DATA PROVIDED: Begin

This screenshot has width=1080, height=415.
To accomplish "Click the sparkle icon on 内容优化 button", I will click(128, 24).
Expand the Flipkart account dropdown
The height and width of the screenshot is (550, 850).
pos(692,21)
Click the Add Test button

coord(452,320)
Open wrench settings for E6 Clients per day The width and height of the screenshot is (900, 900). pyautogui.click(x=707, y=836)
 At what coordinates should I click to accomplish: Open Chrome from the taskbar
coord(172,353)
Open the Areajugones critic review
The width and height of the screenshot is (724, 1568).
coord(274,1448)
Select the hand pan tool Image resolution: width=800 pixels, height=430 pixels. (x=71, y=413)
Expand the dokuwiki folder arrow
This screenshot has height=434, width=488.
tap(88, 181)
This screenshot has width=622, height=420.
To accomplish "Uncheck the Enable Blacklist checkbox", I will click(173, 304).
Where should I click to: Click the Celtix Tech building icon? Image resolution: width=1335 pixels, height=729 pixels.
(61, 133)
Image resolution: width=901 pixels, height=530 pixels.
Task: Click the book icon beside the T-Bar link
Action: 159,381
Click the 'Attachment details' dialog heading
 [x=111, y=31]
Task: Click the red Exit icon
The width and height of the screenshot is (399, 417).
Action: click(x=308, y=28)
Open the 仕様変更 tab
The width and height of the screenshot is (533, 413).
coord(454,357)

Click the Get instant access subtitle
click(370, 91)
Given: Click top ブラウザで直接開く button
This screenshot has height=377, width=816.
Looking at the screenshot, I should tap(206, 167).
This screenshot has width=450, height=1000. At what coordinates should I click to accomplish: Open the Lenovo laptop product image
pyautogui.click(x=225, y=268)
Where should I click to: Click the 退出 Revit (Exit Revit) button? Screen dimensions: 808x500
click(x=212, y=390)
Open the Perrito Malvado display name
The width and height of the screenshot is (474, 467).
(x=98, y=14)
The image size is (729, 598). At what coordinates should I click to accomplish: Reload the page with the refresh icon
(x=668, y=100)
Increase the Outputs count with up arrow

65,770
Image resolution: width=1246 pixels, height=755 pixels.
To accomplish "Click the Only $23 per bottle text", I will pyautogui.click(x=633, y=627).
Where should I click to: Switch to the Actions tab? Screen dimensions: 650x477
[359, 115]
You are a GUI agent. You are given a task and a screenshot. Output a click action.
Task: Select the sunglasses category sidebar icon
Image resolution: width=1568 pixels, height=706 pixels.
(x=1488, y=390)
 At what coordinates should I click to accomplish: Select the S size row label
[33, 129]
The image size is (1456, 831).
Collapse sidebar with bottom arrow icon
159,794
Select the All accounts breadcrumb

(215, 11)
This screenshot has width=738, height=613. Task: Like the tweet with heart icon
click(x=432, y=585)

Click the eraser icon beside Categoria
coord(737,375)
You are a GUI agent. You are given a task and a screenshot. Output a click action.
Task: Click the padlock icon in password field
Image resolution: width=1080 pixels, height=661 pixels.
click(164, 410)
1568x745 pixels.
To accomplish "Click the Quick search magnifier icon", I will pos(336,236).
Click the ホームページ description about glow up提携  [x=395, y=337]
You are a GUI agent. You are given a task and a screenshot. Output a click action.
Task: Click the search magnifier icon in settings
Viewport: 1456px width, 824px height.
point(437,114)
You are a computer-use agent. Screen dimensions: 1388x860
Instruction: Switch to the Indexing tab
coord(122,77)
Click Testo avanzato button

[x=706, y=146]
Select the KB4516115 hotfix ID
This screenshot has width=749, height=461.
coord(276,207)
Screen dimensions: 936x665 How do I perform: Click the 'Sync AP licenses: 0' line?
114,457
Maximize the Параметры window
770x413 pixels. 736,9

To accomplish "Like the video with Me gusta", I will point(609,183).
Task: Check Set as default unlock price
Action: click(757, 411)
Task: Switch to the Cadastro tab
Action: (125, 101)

DATA PROVIDED: End

- ACTION ITEM:
All of the material must be written out again exactly.

- ANSWER TO THIS EXERCISE:
This screenshot has width=1080, height=415.
To accomplish "Click the sparkle icon on 内容优化 button", I will click(128, 24).
Expand the Flipkart account dropdown
The height and width of the screenshot is (550, 850).
pos(692,21)
Click the Add Test button

coord(452,320)
Open wrench settings for E6 Clients per day The width and height of the screenshot is (900, 900). pyautogui.click(x=707, y=836)
 At what coordinates should I click to accomplish: Open Chrome from the taskbar
coord(172,353)
Open the Areajugones critic review
The width and height of the screenshot is (724, 1568).
coord(274,1448)
Select the hand pan tool Image resolution: width=800 pixels, height=430 pixels. (x=71, y=413)
Expand the dokuwiki folder arrow
This screenshot has height=434, width=488.
tap(88, 181)
This screenshot has width=622, height=420.
To accomplish "Uncheck the Enable Blacklist checkbox", I will click(173, 304).
Where should I click to: Click the Celtix Tech building icon? Image resolution: width=1335 pixels, height=729 pixels.
(61, 133)
Image resolution: width=901 pixels, height=530 pixels.
Task: Click the book icon beside the T-Bar link
Action: 159,381
Click the 'Attachment details' dialog heading
 [x=111, y=31]
Task: Click the red Exit icon
The width and height of the screenshot is (399, 417).
Action: click(x=308, y=28)
Open the 仕様変更 tab
The width and height of the screenshot is (533, 413).
coord(454,357)

Click the Get instant access subtitle
click(370, 91)
Given: Click top ブラウザで直接開く button
This screenshot has height=377, width=816.
Looking at the screenshot, I should tap(206, 167).
This screenshot has width=450, height=1000. At what coordinates should I click to accomplish: Open the Lenovo laptop product image
pyautogui.click(x=225, y=268)
Where should I click to: Click the 退出 Revit (Exit Revit) button? Screen dimensions: 808x500
click(x=212, y=390)
Open the Perrito Malvado display name
The width and height of the screenshot is (474, 467).
(x=98, y=14)
The image size is (729, 598). At what coordinates should I click to accomplish: Reload the page with the refresh icon
(x=668, y=100)
Increase the Outputs count with up arrow

65,770
Image resolution: width=1246 pixels, height=755 pixels.
To accomplish "Click the Only $23 per bottle text", I will pyautogui.click(x=633, y=627).
Where should I click to: Switch to the Actions tab? Screen dimensions: 650x477
[359, 115]
You are a GUI agent. You are given a task and a screenshot. Output a click action.
Task: Select the sunglasses category sidebar icon
Image resolution: width=1568 pixels, height=706 pixels.
(x=1488, y=390)
 At what coordinates should I click to accomplish: Select the S size row label
[33, 129]
The image size is (1456, 831).
Collapse sidebar with bottom arrow icon
159,794
Select the All accounts breadcrumb

(215, 11)
This screenshot has width=738, height=613. Task: Like the tweet with heart icon
click(x=432, y=585)

Click the eraser icon beside Categoria
coord(737,375)
You are a GUI agent. You are given a task and a screenshot. Output a click action.
Task: Click the padlock icon in password field
Image resolution: width=1080 pixels, height=661 pixels.
click(164, 410)
1568x745 pixels.
To accomplish "Click the Quick search magnifier icon", I will pos(336,236).
Click the ホームページ description about glow up提携  [x=395, y=337]
You are a GUI agent. You are given a task and a screenshot. Output a click action.
Task: Click the search magnifier icon in settings
Viewport: 1456px width, 824px height.
point(437,114)
You are a computer-use agent. Screen dimensions: 1388x860
Instruction: Switch to the Indexing tab
coord(122,77)
Click Testo avanzato button

[x=706, y=146]
Select the KB4516115 hotfix ID
This screenshot has width=749, height=461.
coord(276,207)
Screen dimensions: 936x665 How do I perform: Click the 'Sync AP licenses: 0' line?
114,457
Maximize the Параметры window
770x413 pixels. 736,9

To accomplish "Like the video with Me gusta", I will point(609,183).
Task: Check Set as default unlock price
Action: click(757, 411)
Task: Switch to the Cadastro tab
Action: (125, 101)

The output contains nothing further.